1756-03-22, de Voltaire [François Marie Arouet] à Charles Augustin Feriol, comte d'Argental.

Mon cher ange vous avez raison; il vaudrait mieux faire des tragédies, que des poèmes sur les malheurs de Lisbonne et sur la loy naturelle.
Ces deux ouvrages sont donc imprimez à Paris pleins de lacunes et de fautes ridicules! et on est exposé à la criaillerie! Madame de Fontaine a dû vous donner il y a longtemps le poème sur la loy naturelle. On luy a donné le titre de relligion naturelle. A la bonne heure. Mais il fallait l'imprimer plus correct. C'est une faible esquisse que je craionay pour le roy de Prusse il y a près de trois ans, précisément avant la brouillerie. La markgrave de Bareuth en a donné des copies, et j'en suis fâché pour plus d'une raison. Que faire? Il faudra le publier après y avoir mis sagement la dernière main.

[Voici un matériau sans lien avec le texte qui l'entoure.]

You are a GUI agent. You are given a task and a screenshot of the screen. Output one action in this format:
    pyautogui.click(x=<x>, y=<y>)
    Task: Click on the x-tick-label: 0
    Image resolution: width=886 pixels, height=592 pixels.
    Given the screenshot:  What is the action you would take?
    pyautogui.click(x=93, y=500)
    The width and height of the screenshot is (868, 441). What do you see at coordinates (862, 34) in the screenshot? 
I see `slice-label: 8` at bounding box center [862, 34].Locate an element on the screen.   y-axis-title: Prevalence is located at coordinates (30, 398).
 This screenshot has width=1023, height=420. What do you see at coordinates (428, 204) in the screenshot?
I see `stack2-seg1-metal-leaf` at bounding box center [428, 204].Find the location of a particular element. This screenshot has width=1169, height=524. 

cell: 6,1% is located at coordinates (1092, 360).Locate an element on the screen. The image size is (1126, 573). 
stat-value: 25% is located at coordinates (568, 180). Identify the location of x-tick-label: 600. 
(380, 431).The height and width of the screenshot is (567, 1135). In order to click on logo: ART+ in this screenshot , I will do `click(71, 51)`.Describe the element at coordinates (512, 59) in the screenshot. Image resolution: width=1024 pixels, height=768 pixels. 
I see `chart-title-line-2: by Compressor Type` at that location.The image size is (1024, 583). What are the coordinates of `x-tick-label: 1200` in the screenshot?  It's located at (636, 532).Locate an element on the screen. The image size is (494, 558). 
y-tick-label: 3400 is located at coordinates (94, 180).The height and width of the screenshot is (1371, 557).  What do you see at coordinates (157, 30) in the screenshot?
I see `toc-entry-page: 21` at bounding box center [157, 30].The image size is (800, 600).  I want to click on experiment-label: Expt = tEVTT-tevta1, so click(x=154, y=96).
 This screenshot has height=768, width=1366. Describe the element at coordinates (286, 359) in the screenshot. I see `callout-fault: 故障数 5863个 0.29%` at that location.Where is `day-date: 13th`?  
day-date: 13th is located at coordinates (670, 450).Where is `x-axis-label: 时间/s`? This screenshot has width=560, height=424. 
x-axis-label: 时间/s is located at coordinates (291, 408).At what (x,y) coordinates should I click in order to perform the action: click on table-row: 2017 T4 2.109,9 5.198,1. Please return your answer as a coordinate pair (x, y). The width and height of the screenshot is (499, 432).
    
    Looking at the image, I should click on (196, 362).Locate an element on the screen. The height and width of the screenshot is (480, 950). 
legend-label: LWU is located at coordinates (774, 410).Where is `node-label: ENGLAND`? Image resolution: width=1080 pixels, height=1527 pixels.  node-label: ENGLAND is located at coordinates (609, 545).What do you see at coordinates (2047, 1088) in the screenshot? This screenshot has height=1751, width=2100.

J'en fais autant de la jérémiade sur Lisbonne. C'est actuellement un poème de 250 vers. Il est raisoné et je le crois très raisonable. Je suis fâché d'attaquer mon ami Pope mais c'est en l'admirant. Je n'ay peur que d'être trop ortodoxe, par ce que cela ne me sied pas. Mais la résignation à l'être suprême sied toujours bien.

Encor une fois, une tragédie vaudrait mieux, mais le génie poétique est libre et commande. Il faut attendre l'inspiration.

Je vous avais supplié mon cher ange de parler à Mr de Méniere, mais l'affaire dont il était question est en bon train et ce n'est pas la peine de l'importuner. Adieu, je vous embrasse, je travaille. Comment vous portez vous? Pourquoy me négligez vous? Comment va le pied de Me Dargental?

J'aprends qu'on a imprimé la rell. naturelle à me la Duchesse de Gotha aussi bien que celle au roy de Prusse. Je me vois comme l'âne de Buridan.